December 18, 2003
David Rasnake, Communications Assistant
Artwork by Maryville College associate professor of art Carl Gombert will soon find a new home in West Virginia. His Family Resemblance, a series of eight portraits, was recently purchased by the Avampato Discovery Museum in Charleston, W.Va., and will be added to the museum’s permanent collection.
In September, Family Resemblance was selected for the Avampato Discovery Museum’s Appalachian Corridors exhibition, a juried show of work by Appalachian artists. Noted art critic Eleanor Heartney juried the show, selecting pieces from among more than 1,000 submissions. Gombert’s series was awarded second place among the 172 works selected for the exhibit, and the museum’s Collector’s Circle decided to purchase the piece.
Completed in 2001, the oil on canvas portraits that make up Family Resemblance depict eight unique but related faces: identical in pose, size and many facial features (the portraits all resemble the artist), half of the faces are masculine and half are feminine. Different racial and ethnic characteristics are also represented in each portrait.
“ The recent purchase of Family Resemblance by Gombert bolsters and expands our growing contemporary art portrait collection,” said Ric Ambrose, curator of art at the Avampato Discovery Museum. “Gombert’s eight self-portrait panels raise universal questions about gender, ethnicity and race in today’s society.
“ Of the 172 works of art juried into the recent Appalachian Corridors exhibition, [Family Resemblance] was the most discussed work of art of school groups, the general pubic and museum staff,” Ambrose noted.
Family Resemblance is the latest of Gombert’s works to be publicly featured. In 2002, the artist was commissioned to create artwork for the new Knoxville Convention Center, which opened its doors in October 2002. The six larger-than-life portraits of his Faces/Emotions series currently adorn a wall of the Center.
Formerly the Sunrise Museum, the Avampato Discovery Museum relocated to a brand new facility in Charleston’s Clay Center in July 2003. The 9,000 square-foot Juliet Museum of Art houses the Discovery Museum’s permanent collection of artwork, which consists of more than 750 individual pieces. With an emphasis on works by American artists of the 19th and 20th centuries, the Museum’s extensive collection includes works by such illustrious contemporary artists as Joseph Hirsch and Chuck Close.

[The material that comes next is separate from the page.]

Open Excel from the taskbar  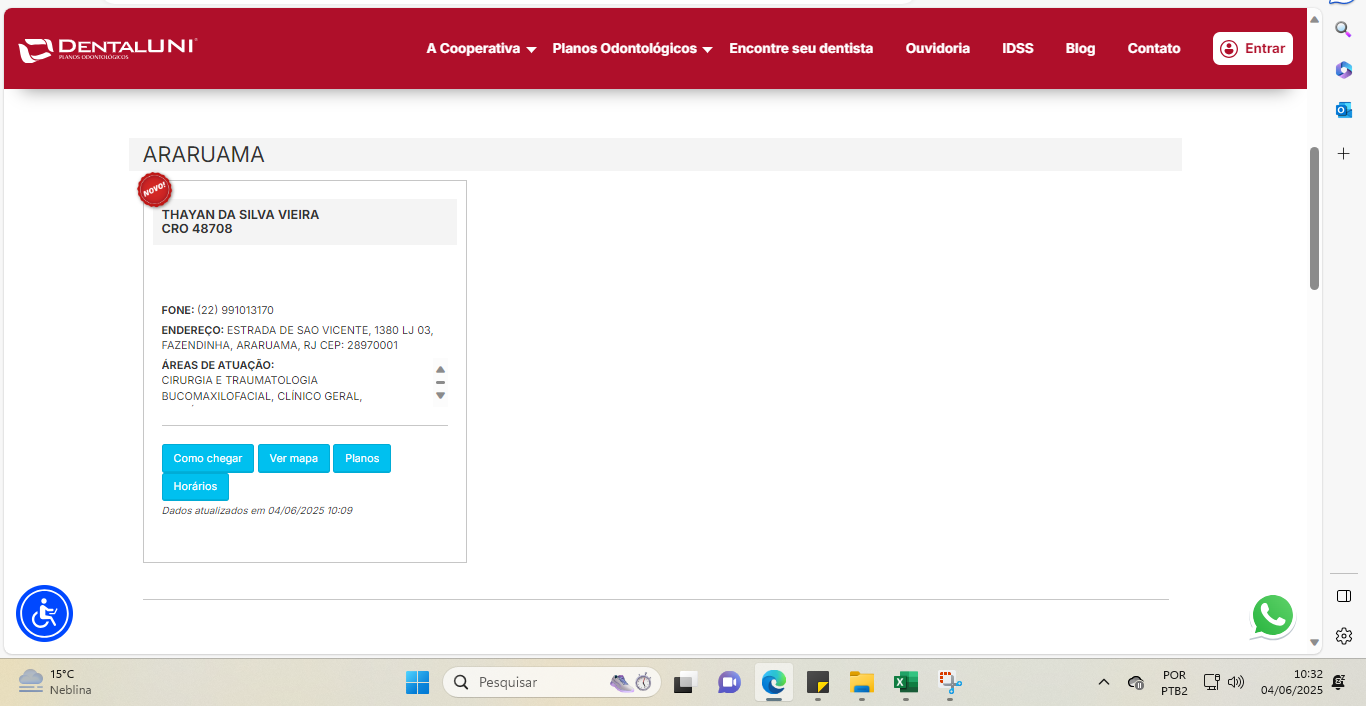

Maryville College is ideally situated in Maryville, Tenn., between the Great Smoky Mountains National Park and Knoxville, the state‘s third largest city. Founded in 1819, it is the 12th oldest institution of higher learning in the South and maintains an affiliation with the Presbyterian Church (USA). Known for its academic rigor and its focus on the liberal arts, Maryville is where students come to stretch their minds, stretch themselves and learn how to make a difference in the world. Total enrollment for the fall 2013 semester was 1,168.